Nova Scotia tech company snags wins at Retail Systems Awards in London, England
HAVE YOU EVER COMPLIMENTED a friend’s sweater and wondered how to get one just like it? There’s an app for that. Well, there are many, thanks to Slyce’s technology and their research and development efforts. Slyce was conceptualized in 2014 and helps brands market products in real time by creating a technology using artificial intelligence and deep learning and then licensing it to retailers.
“The most common place you would see our technology in action is if you download the Macy’s app or the Home Depot app and in the camera mode of those apps—that is actually Slyce under the hood,” explains CEO Ted Mann in a telephone interview with Atlantic Business Magazine. Slyce got their start in fashion using artificial intelligence (AI) to identify products and match them to retailer’s catalogues with brands like Neiman Marcus and J.C. Penney. As they built the technology over time, they expanded to home repairs with Home Depot and electronics with Best Buy.

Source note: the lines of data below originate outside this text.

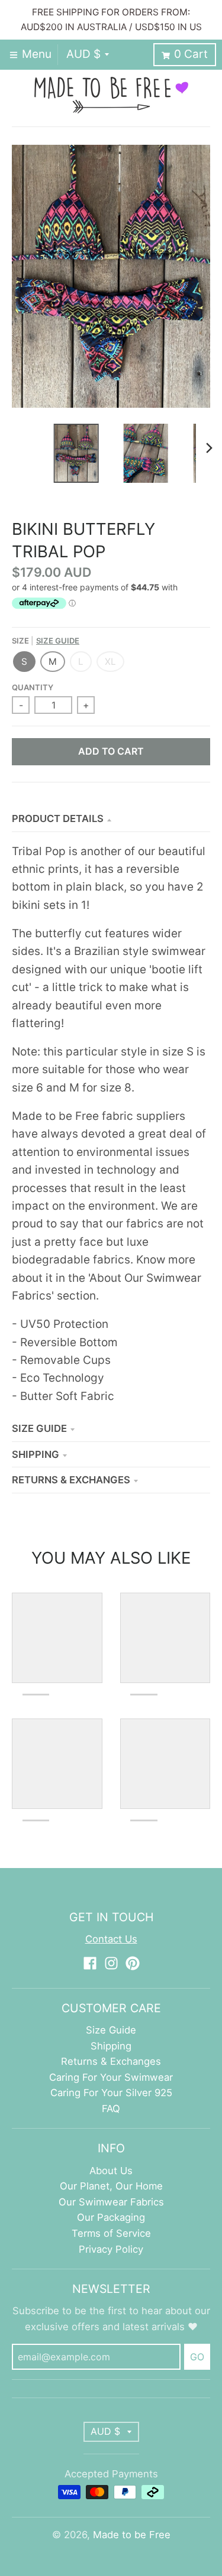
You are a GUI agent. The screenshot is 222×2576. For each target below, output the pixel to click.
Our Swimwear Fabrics (111, 2202)
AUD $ (83, 54)
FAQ (111, 2108)
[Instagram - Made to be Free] (111, 1963)
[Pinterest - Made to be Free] (133, 1963)
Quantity (32, 687)
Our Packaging (111, 2217)
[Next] (209, 447)
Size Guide (57, 640)
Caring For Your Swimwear (111, 2077)
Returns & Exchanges (71, 1480)
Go (197, 2357)
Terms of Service (111, 2233)
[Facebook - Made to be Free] (90, 1963)
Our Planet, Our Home (111, 2186)
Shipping (35, 1454)
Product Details (58, 818)
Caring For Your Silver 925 (111, 2093)
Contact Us (111, 1939)
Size (45, 640)
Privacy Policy (111, 2249)
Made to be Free (131, 2535)
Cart (191, 54)
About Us (111, 2171)
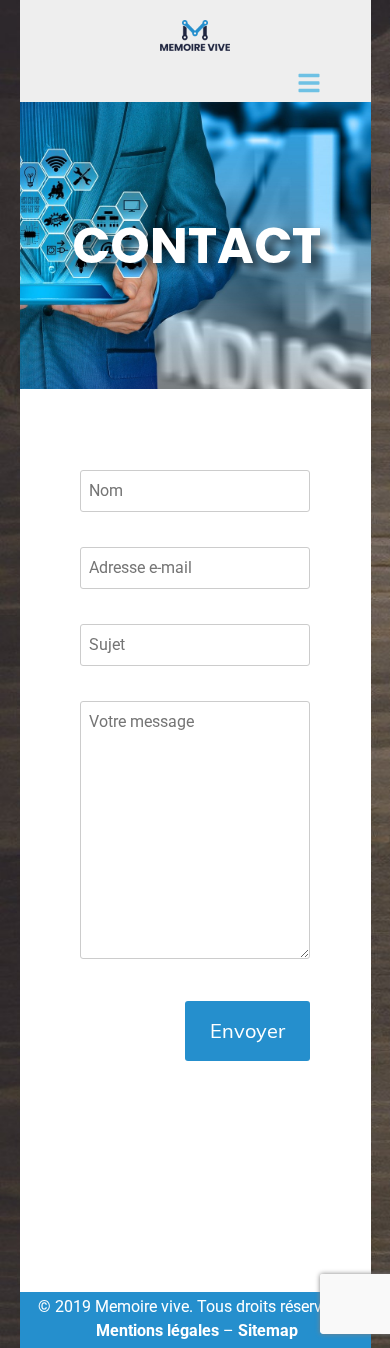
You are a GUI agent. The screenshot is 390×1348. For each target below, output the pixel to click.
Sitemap (268, 1330)
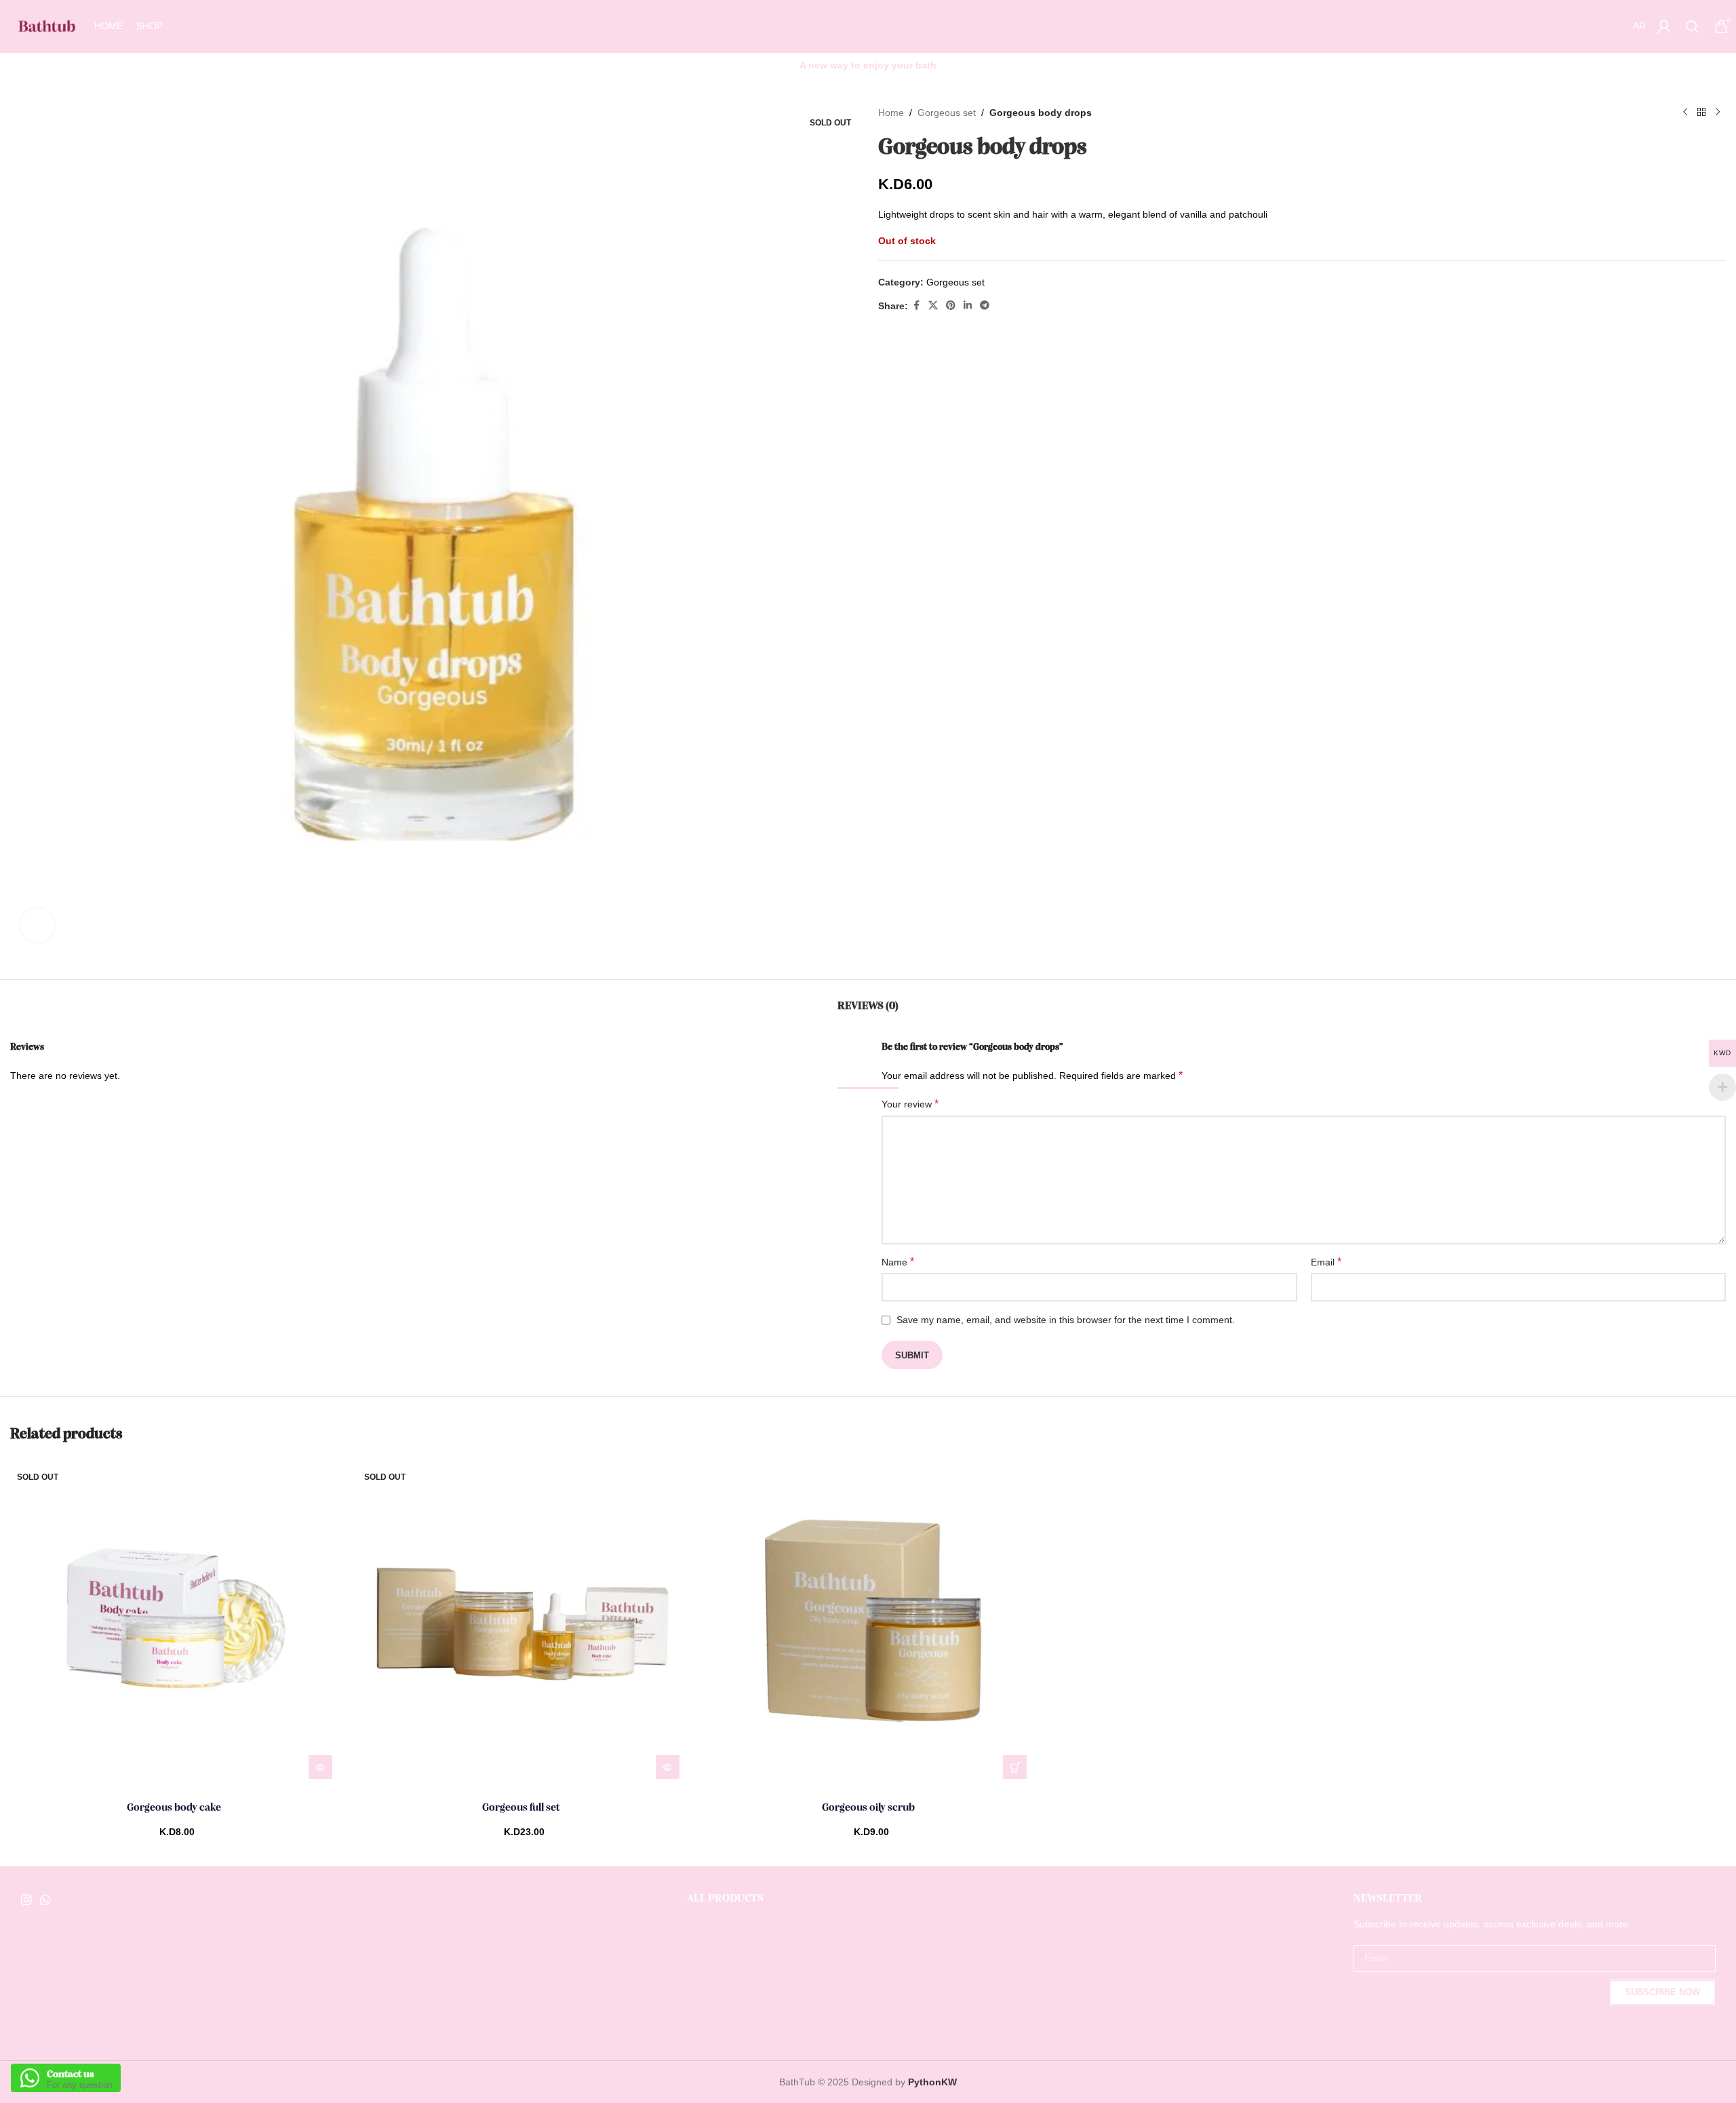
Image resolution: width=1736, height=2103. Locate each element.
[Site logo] (45, 25)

In June 2018, Mann accepted the Mobile Solution of the Year award on behalf of the Slyce team at the 13th annual Retail Systems Awards in London, England. The coveted award was bestowed on Slyce primarily because of their work with a world-renowned brand. “Tommy Hilfiger came to Slyce about a year and a half ago with a very ambitious vision: they wanted to build an app they could use at fashion shows and be able to shop the runway,” says Mann. Fashion show fanatics could shop their favourite looks from the show the minute they walk by.
The “snap to shop” app, TommyNow, was an instant success at London Fashion Week and over the course of several more fashion shows, Slyce expanded the app to allow users to purchase what other people have liked and shared and added an augmented reality feature allowing users to virtually try on clothing before buying it.
Slyce Canada’s headquarters in New Waterford, Nova Scotia is the epicentre of the company’s research and development activity. Most of the 30 employees there are deep learning engineers (a subset of AI, machine learning gives computers the ability to learn) who build the models that support automated detection. Slyce also has employees building training data to aid this mainframe schooling. “Any AI system is really only as good as the data that you train it on, so we’ve gone to great lengths to customize training data for each of our retailers,” says Mann. Slyce trains its AI with images from a client’s catalogue but is also programmed with similar images from scraping the Internet. “It’s a lot of brute force creation of this training data to get the models built up.”
What’s the next Slyce? Furthering their international footprint in Europe and the Middle East, which means training the AI in multiple languages like French and Arabic.